MTIA 450 – Optimized for GenAI inference, MTIA 450 doubles HBM bandwidth over MTIA 400, increases MX4 FLOPS by 75%, introduces hardware acceleration for attention and feed-forward networks, and supports mixed low-precision computation. Mass deployment is planned for early 2027.

MTIA 500 – Further enhances GenAI inference performance with 50% higher HBM bandwidth, up to 80% higher HBM capacity, and 43% higher MX4 FLOPS compared with MTIA 450. MTIA 500 uses a modular 2×2 compute chiplet configuration with SoC and network chiplets and additional hardware acceleration for inference bottlenecks. Deployment is planned in 2027.

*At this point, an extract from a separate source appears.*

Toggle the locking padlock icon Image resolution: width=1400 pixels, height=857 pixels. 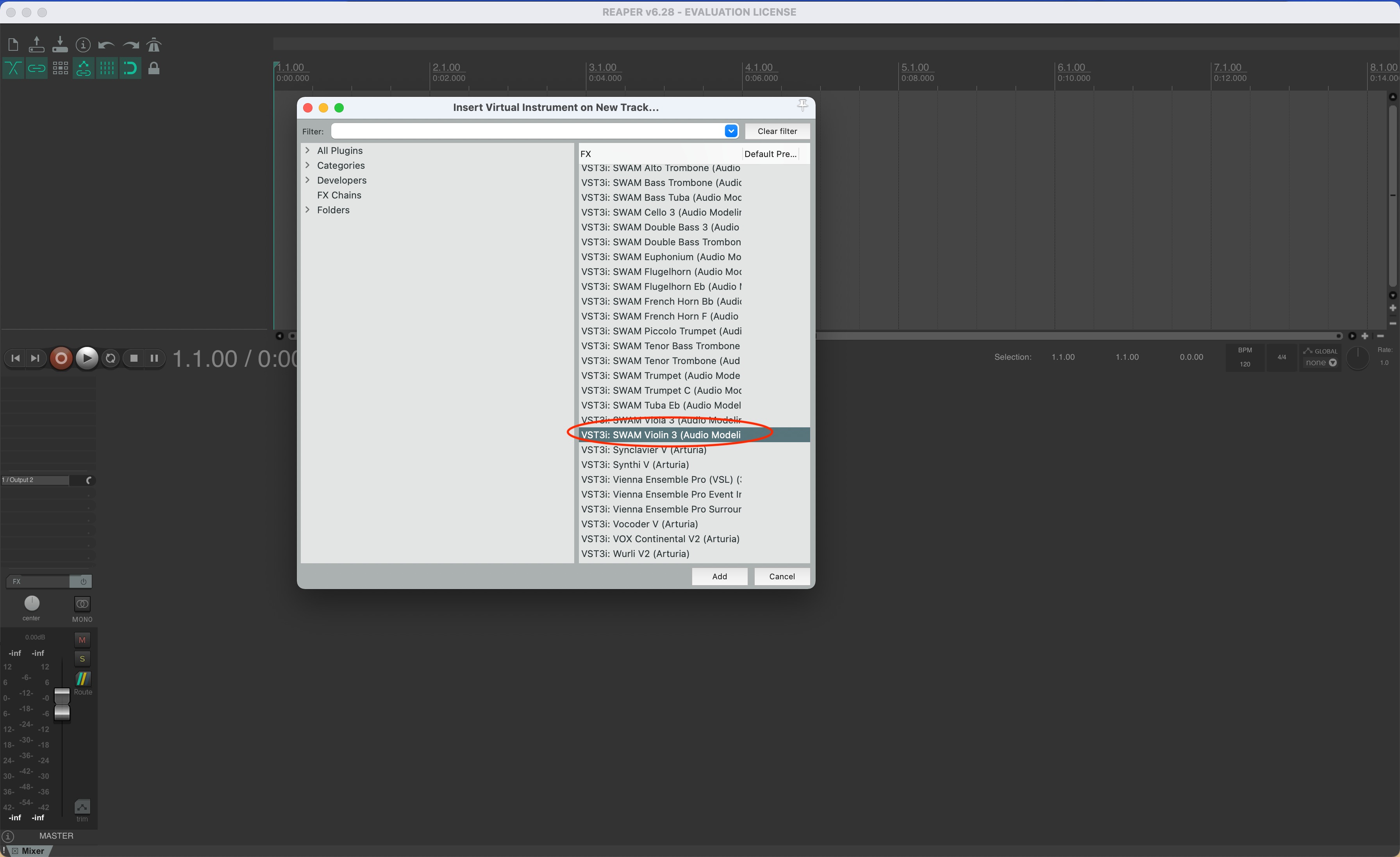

Performance Evolution – From MTIA 300 to 500, HBM bandwidth increases 4.5× and compute FLOPS rises 25×, demonstrating the benefits of Meta’s high-velocity development strategy.

MTIA Development Strategy

Meta’s MTIA strategy is built on three pillars:

High-Velocity Iterative Development – Chips are released roughly every six months. Modular, reusable chiplets, chassis, racks, and network infrastructure allow faster adaptation to evolving AI workloads and new hardware technologies.
Inference-First Optimization – MTIA 450 and 500 are designed primarily for GenAI inference, with backward compatibility for R&R training and inference, ensuring cost-efficient performance for anticipated workload growth.
Frictionless Adoption – MTIA chips integrate natively with industry-standard software ecosystems including PyTorch, vLLM, Triton, and the Open Compute Project (OCP), enabling seamless deployment in data centers and compatibility with existing AI models without MTIA-specific rewrites.

MTIA Software and Tools

The MTIA software stack is PyTorch-native and consistent across chip generations. Key capabilities include:

Seamless Model Onboarding – Supports eager and graph modes, integrating with PyTorch 2.0 compilation pipelines via torch.compile and torch.export. Models can run on both GPUs and MTIA without modification.
Compilers – High-level graph compilers, kernel compilers, and lower-level backends (based on Triton, MLIR, LLVM) are optimized for MTIA, with autotuning to maximize performance.
Kernel Authoring – Supports compiler-driven and manual kernel generation, fusion, and auto-tuning; agentic AI tools automate kernel creation.
Communication – Hoot Collective Communications Library (HCCL) leverages built-in network chiplets for efficient, low-latency collective operations.
Runtime and Firmware – Rust-based runtime and bare-metal firmware manage memory, scheduling, and execution across devices, delivering GPU-like performance with minimal overhead.
vLLM Integration – MTIA plugins replace key operators like FlashAttention and fused LayerNorm, supporting graph-mode execution and batching for inference.
Production Tools – Monitoring, profiling, and debugging tools enable full-stack observability and control across hardware, firmware, and software at scale.

MTIA: Advancing with a Portfolio Approach

Meta said its large-scale MTIA deployments have proven effective for ranking and recommendation (R&R) inference. The latest four generations — launching through 2026–2027 — are designed to extend support to GenAI inference, R&R training, and future GenAI workloads. Each generation builds on the previous one, with modular, multi-chiplet designs and co-designed software, delivering rapid performance gains while maintaining system compatibility.

Meta noted that no single chip can meet all demands, which is why it deploys a variety of MTIA chips optimized for different workloads. This portfolio approach enables faster innovation, efficient handling of diverse AI tasks, and brings the company closer to its goal of creating personal superintelligence for all users.